◆ **THE PROBLEM**
Would you transcribe all of the entries that follow, word for word?

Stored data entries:
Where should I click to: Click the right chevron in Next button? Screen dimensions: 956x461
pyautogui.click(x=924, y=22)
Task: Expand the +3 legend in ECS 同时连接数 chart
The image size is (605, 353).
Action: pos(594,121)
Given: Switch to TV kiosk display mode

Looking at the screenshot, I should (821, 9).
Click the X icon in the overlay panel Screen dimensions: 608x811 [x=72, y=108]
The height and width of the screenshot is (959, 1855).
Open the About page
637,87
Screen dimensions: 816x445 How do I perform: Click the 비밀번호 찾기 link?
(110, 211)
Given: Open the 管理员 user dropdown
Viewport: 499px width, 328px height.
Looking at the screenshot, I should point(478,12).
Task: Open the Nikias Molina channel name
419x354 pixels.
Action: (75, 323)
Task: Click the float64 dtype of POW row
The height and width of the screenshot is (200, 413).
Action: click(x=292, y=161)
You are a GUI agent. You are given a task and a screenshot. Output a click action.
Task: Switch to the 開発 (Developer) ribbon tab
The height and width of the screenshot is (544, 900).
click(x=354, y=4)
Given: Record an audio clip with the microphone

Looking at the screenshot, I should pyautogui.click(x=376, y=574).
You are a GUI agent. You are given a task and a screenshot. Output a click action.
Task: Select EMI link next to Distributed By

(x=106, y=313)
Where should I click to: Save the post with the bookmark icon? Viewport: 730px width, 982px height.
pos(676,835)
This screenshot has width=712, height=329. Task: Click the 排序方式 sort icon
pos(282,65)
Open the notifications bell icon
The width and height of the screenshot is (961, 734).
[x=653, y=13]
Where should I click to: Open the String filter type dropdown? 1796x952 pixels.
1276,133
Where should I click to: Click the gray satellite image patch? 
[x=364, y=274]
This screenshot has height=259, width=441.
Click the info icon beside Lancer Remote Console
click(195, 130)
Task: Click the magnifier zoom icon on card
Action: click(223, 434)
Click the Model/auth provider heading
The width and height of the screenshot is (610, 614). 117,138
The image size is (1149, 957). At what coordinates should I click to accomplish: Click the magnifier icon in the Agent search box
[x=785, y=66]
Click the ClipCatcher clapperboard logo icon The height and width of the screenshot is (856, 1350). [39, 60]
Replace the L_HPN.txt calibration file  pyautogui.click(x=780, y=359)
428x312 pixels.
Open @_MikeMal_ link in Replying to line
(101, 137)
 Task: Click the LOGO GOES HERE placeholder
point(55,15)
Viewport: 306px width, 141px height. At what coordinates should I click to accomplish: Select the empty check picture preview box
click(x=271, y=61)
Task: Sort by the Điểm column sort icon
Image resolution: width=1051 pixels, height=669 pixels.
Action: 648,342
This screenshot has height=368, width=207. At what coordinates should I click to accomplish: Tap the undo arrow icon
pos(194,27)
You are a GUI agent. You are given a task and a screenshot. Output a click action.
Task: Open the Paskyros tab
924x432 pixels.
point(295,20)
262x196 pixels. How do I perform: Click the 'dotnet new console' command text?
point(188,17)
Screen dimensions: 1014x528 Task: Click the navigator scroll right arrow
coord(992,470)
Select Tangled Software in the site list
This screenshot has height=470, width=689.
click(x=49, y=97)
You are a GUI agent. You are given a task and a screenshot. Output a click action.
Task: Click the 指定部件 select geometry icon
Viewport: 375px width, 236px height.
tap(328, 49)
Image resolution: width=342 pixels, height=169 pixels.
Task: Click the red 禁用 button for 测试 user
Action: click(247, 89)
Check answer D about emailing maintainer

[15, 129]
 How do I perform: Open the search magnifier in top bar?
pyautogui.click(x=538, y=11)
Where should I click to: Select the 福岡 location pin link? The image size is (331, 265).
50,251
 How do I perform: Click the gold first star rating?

◆ **ANSWER BELOW**
Where should I click to: Click the right chevron in Next button? Screen dimensions: 956x461
pyautogui.click(x=924, y=22)
Task: Expand the +3 legend in ECS 同时连接数 chart
The image size is (605, 353).
Action: pos(594,121)
Given: Switch to TV kiosk display mode

Looking at the screenshot, I should (821, 9).
Click the X icon in the overlay panel Screen dimensions: 608x811 [x=72, y=108]
The height and width of the screenshot is (959, 1855).
Open the About page
637,87
Screen dimensions: 816x445 How do I perform: Click the 비밀번호 찾기 link?
(110, 211)
Given: Open the 管理员 user dropdown
Viewport: 499px width, 328px height.
Looking at the screenshot, I should point(478,12).
Task: Open the Nikias Molina channel name
419x354 pixels.
Action: (75, 323)
Task: Click the float64 dtype of POW row
The height and width of the screenshot is (200, 413).
Action: click(x=292, y=161)
You are a GUI agent. You are given a task and a screenshot. Output a click action.
Task: Switch to the 開発 (Developer) ribbon tab
The height and width of the screenshot is (544, 900).
click(x=354, y=4)
Given: Record an audio clip with the microphone

Looking at the screenshot, I should pyautogui.click(x=376, y=574).
You are a GUI agent. You are given a task and a screenshot. Output a click action.
Task: Select EMI link next to Distributed By

(x=106, y=313)
Where should I click to: Save the post with the bookmark icon? Viewport: 730px width, 982px height.
pos(676,835)
This screenshot has width=712, height=329. Task: Click the 排序方式 sort icon
pos(282,65)
Open the notifications bell icon
The width and height of the screenshot is (961, 734).
[x=653, y=13]
Where should I click to: Open the String filter type dropdown? 1796x952 pixels.
1276,133
Where should I click to: Click the gray satellite image patch? 
[x=364, y=274]
This screenshot has height=259, width=441.
Click the info icon beside Lancer Remote Console
click(195, 130)
Task: Click the magnifier zoom icon on card
Action: click(223, 434)
Click the Model/auth provider heading
The width and height of the screenshot is (610, 614). 117,138
The image size is (1149, 957). At what coordinates should I click to accomplish: Click the magnifier icon in the Agent search box
[x=785, y=66]
Click the ClipCatcher clapperboard logo icon The height and width of the screenshot is (856, 1350). [39, 60]
Replace the L_HPN.txt calibration file  pyautogui.click(x=780, y=359)
428x312 pixels.
Open @_MikeMal_ link in Replying to line
(101, 137)
 Task: Click the LOGO GOES HERE placeholder
point(55,15)
Viewport: 306px width, 141px height. At what coordinates should I click to accomplish: Select the empty check picture preview box
click(x=271, y=61)
Task: Sort by the Điểm column sort icon
Image resolution: width=1051 pixels, height=669 pixels.
Action: 648,342
This screenshot has height=368, width=207. At what coordinates should I click to accomplish: Tap the undo arrow icon
pos(194,27)
You are a GUI agent. You are given a task and a screenshot. Output a click action.
Task: Open the Paskyros tab
924x432 pixels.
point(295,20)
262x196 pixels. How do I perform: Click the 'dotnet new console' command text?
point(188,17)
Screen dimensions: 1014x528 Task: Click the navigator scroll right arrow
coord(992,470)
Select Tangled Software in the site list
This screenshot has height=470, width=689.
click(x=49, y=97)
You are a GUI agent. You are given a task and a screenshot. Output a click action.
Task: Click the 指定部件 select geometry icon
Viewport: 375px width, 236px height.
tap(328, 49)
Image resolution: width=342 pixels, height=169 pixels.
Task: Click the red 禁用 button for 测试 user
Action: click(247, 89)
Check answer D about emailing maintainer

[15, 129]
 How do I perform: Open the search magnifier in top bar?
pyautogui.click(x=538, y=11)
Where should I click to: Select the 福岡 location pin link? The image size is (331, 265).
50,251
 How do I perform: Click the gold first star rating?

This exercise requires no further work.